This study addresses the clinical challenge of precisely delineating infiltrative glioma margins during surgery, which limits maximal tumor resection while preserving functional brain regions. The work introduces, for the first time, a data-centric artificial intelligence strategy into intraoperative fluorescence lifetime imaging (FLIm) analysis, systematically enhancing data quality and model robustness through confidence learning, iterative label refinement, and selective relabeling. By integrating a multi-class FLIm classification model with SHAP-based interpretability, the approach achieves 96% accuracy in discriminating three levels of tumor cell density. Furthermore, it uncovers distinct optical signatures associated with varying degrees of tumor infiltration and elucidates biological and acquisition-related factors underlying low-confidence predictions.

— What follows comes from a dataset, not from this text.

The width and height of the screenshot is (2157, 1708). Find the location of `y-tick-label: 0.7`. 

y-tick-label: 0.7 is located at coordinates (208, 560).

Accurate intraoperative assessment of glioma infiltration is essential for maximizing tumor resection while preserving functional brain tissue. Fluorescence lifetime imaging (FLIm) offers real-time, label-free biochemical contrast, but its clinical utility is challenged by biological heterogeneity, class imbalance, and variability in histopathological labeling. We present a data-centric AI (DC-AI) framework that integrates confident learning (CL), class refinement, and targeted label evaluation to develop a robust multi-class FLIm classifier for glioblastoma (GBM) resection margins. FLIm data were collected from 192 tissue margins across 31 newly diagnosed IDH-wildtype GBM patients and initially labeled into seven tumor cellularity classes by an expert neuropathologist. CL was applied to quantify FLIm point-level confidence, identify label inconsistencies, and guide iterative class merging into a three-class scheme ("low", "moderate", "high"). The resulting high-fidelity dataset enabled training a model that achieved 96% accuracy in the three-class task. SHAP analysis revealed class-specific FLIm feature importance, highlighting distinct optical signatures across the infiltration spectrum. Targeted FLIm analysis further identified biological (e.g., gray matter composition) and acquisition-related (e.g., blood contamination) contributors to low-confidence predictions. Blinded re-evaluation of margins flagged by CL demonstrated intra-pathologist variability, underscoring the value of selective relabeling rather than exhaustive review. Together, these findings demonstrate that a DC-AI framework can systematically improve data reliability, enhance model robustness, and refine biological interpretation of FLIm signals, supporting the development of clinically actionable optical tools for real-time glioma margin assessment.